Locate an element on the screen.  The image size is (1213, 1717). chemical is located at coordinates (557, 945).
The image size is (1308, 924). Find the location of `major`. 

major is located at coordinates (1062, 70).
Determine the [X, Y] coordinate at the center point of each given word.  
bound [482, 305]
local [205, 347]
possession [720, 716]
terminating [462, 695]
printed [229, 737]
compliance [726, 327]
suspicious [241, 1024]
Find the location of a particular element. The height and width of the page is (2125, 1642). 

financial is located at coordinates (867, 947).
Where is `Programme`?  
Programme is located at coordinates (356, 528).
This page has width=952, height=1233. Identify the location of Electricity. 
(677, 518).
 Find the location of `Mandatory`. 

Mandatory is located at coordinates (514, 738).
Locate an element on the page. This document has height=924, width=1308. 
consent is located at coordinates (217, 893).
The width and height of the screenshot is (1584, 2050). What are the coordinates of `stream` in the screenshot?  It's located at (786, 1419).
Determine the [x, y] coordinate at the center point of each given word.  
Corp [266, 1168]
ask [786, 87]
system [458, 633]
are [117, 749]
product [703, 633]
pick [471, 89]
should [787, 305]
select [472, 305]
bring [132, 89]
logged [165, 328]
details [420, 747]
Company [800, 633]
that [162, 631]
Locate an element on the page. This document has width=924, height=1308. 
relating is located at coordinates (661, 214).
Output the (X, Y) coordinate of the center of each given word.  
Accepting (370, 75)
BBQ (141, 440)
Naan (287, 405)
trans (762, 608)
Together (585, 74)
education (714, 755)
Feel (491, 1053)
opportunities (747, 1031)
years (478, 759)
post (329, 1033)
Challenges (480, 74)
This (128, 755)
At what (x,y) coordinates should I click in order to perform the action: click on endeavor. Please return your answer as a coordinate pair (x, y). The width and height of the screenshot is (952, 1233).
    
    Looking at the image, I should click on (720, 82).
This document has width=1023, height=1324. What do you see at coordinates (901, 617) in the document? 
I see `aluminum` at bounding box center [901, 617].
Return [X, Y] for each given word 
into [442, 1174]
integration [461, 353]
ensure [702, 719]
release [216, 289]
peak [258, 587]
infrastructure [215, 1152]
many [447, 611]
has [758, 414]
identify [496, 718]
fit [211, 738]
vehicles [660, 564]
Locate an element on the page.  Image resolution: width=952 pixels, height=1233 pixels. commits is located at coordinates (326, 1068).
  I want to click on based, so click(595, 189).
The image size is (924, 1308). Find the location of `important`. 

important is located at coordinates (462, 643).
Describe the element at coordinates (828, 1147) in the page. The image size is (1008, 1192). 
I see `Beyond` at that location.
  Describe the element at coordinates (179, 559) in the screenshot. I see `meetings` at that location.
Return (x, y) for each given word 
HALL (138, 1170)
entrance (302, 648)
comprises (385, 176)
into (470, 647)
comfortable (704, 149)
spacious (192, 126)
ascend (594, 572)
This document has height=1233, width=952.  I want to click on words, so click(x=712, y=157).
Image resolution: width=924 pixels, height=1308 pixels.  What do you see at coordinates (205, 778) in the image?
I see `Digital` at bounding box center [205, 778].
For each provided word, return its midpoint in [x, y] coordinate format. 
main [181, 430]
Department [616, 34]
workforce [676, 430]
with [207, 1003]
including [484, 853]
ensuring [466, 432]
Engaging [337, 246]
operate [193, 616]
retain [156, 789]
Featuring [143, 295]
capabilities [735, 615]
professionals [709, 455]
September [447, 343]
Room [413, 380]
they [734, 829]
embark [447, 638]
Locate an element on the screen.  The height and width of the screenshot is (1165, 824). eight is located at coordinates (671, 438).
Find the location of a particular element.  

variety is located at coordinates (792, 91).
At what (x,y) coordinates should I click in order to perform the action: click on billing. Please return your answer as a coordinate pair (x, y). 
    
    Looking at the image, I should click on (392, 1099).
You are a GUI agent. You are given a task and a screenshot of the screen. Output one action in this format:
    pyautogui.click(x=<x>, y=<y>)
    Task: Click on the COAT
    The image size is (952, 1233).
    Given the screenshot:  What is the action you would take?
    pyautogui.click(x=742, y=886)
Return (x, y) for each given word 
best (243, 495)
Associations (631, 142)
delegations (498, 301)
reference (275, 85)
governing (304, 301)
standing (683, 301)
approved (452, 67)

* **The request**
Count the lines of the records above that contain the string "major". Give only the number.

* **Response**
2